Et cette méthode montrera 2 problèmes:

  1. Des annulations de combat la veille: Cela arrive déjà fréquemment (Barao avant sa revanche contre Dillashaw, Jimy Hettes avant son combat contre Diego Brandao…). Ce sera encore pire; dans de nombreux cas de déshydratation avancée, il n’est pas possible de se réhydrater oralement. Seules les intravéneuses peuvent sauver la vie de la personne. Cela mènera dans le meilleur cas à une annulation du combat. Dans le pire cas, à la mort de l’athlète.
  2. Des athlètes encore déshydratés lors du combat: La réhydratation naturelle dure entre 24 et 48h selon la gravité de la déshydratation. La pesée prenant place entre 24 et 32h avant le combat; certains auraient encore les symptômes d’un homme non hydraté; maux de tête, difficulté à se concentrer, crampes musculaires, vue floue, diminution de la pression sanguine, diminution des fonctions rénales, nervosité et fatigue, ainsi qu’un déséquilibre des électrolytes. En gros; plus facile à mettre KO, moins bonne endurance, récupération difficile, moins performant. Rien de bon, tout ça pour avoir un avantage de quelques kilos sur son adversaire.
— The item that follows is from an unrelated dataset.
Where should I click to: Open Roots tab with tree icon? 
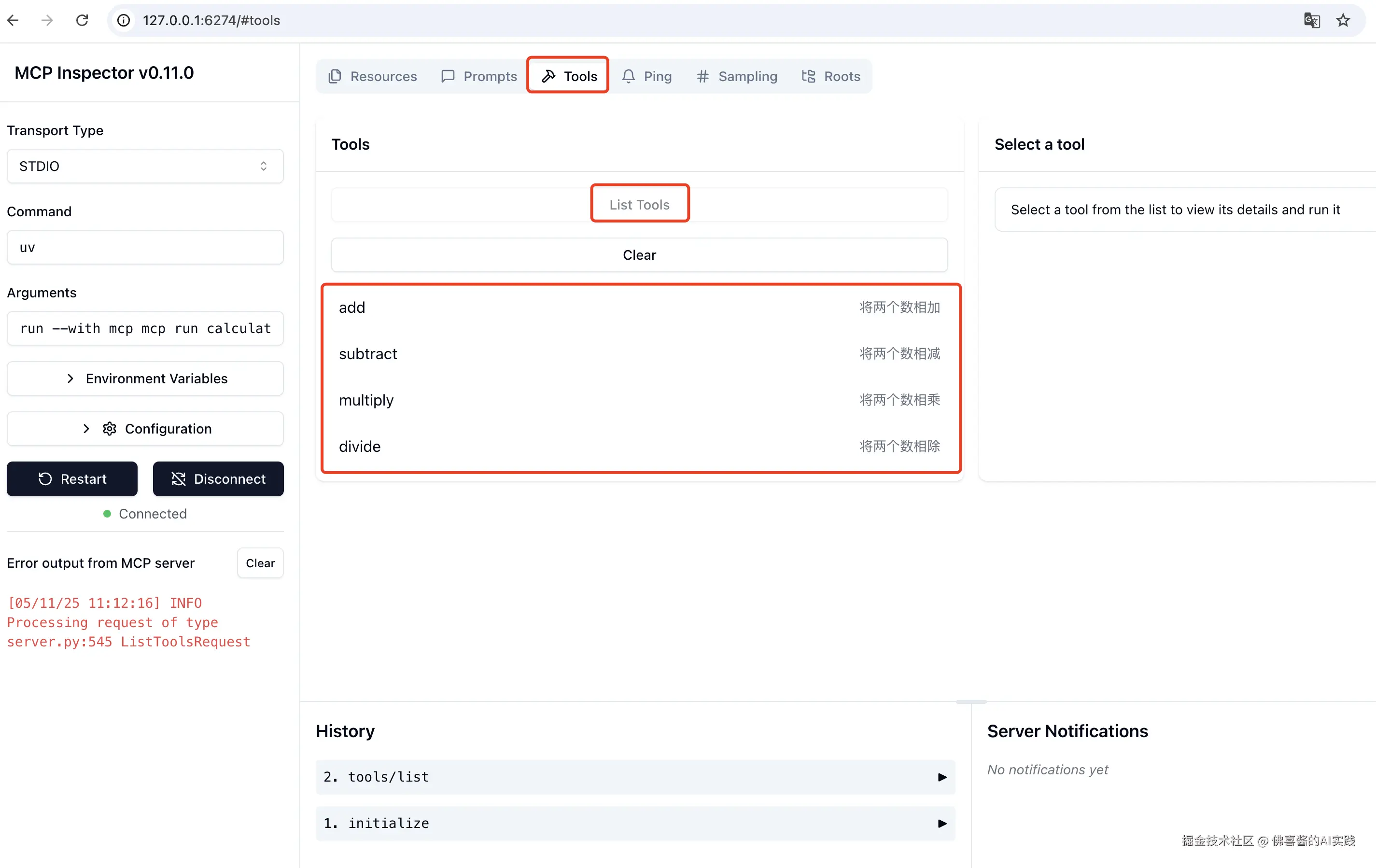[x=831, y=76]
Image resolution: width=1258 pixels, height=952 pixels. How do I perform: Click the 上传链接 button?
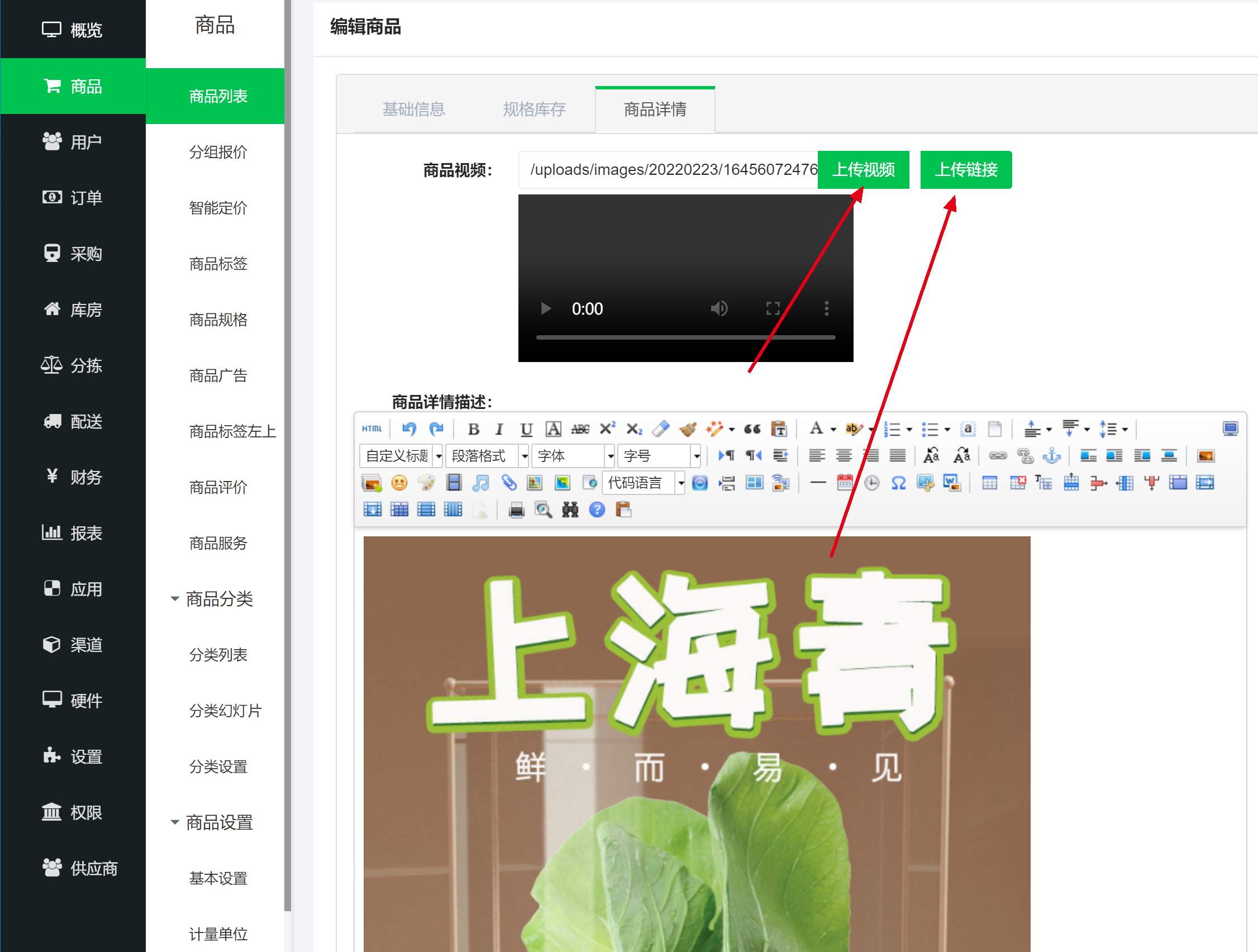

D’après des études, un athlète déshydraté de 2% performera 30% moins efficacement ! Une déshydratation de 15% est généralement fatale !

En conclusion; pour cette nouvelle régulation proposée par l’USADA, à condition que les combattants aient un excellent suivi médical pendant le processus d’éducation – j’entends par là, le temps qu’ils se rendent compte de l’importance de combattre le plus proche de leur poids naturel – et une autorité sévère de la part des organisations qui devront contraindre les athlètes qui prennent un trop gros risque à combattre dans la catégorie, sans seconde chance.